Reduction of ctl-1, ctl-2, and sod-3 by RNAi reduces the resistance of daf-2 worms. daf-2 worms were fed E. coli-expressing control vector or vectors expressing the RNA of ctl-1, ctl-2, or sod-3 prior to exposure to E. faecalis. The survival for all was significantly different compared to the vector control by the log-rank test: ctl-1 (P = 0.0130), ctl-2 (P < 0.0001), and sod-3 (P < 0.0001).

Figure 6.—

Mutations in ctl-2 and sod-3 significantly reduce daf-16-mediated resistance to E. faecalis, but a mutation in ctl-1 does not. The following strains were fed control vector or daf-2 RNAi prior to exposure to E. faecalis. Killing by the pathogen was assessed by survival over time. (A) N2 and ctl-1(u800)II (Petriv and Rachubinski 2004). (B) N2 and ctl-2(ua90)II (Petriv and Rachubinski 2004). (C) N2 and sod-3(gk235)X. (D) The average time to death (LT₅₀) for the experiments shown in A–C. The average was calculated from two independent experiments each with an N of 60–90 worms (also presented in Table 1).
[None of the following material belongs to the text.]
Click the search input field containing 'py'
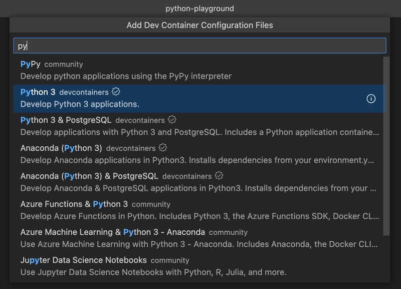 pos(199,46)
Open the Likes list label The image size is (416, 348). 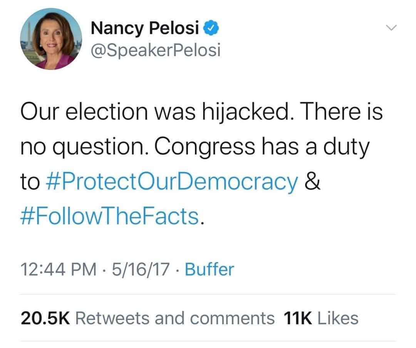coord(337,318)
The error bars correspond to the standard error. The asterisks represent a statistically significant difference (P < 0.05) in the survival of the strain upon daf-2 RNAi. (E) The LT₅₀ of both E. faecalis (killing assay) and E. coli (longevity assay) was determined for each strain/RNAi condition (Table 1). The relative mortality of the worms on the pathogen (E. faecalis) compared to the nonpathogen (E. coli) was calculated as previously described (Tenor et al. 2004). The average from two independent experiments, each with an N of 60–90 worms, is shown. The error bars correspond to the standard error. Unpaired t-tests compared the significance of the differences between groups. An asterisk indicates a significant difference (P < 0.05) compared to N2 worms exposed to vector. Two asterisks indicate a significant difference (P < 0.05) compared to N2 worms exposed to daf-2 RNAi.

Figure 7.—

Model of oxidant/antioxidant responses occurring during infection with E. faecalis in the intestine of C. elegans. E. faecalis colonization of the intestinal lumen is represented by the green circles. We hypothesize that the intestinal cells generate extracellular ROS via an NADPH oxidase as an antimicrobial response. Simultaneously, the intestinal cells make intracellular antioxidants for protection against the damaging effects of the ROS produced.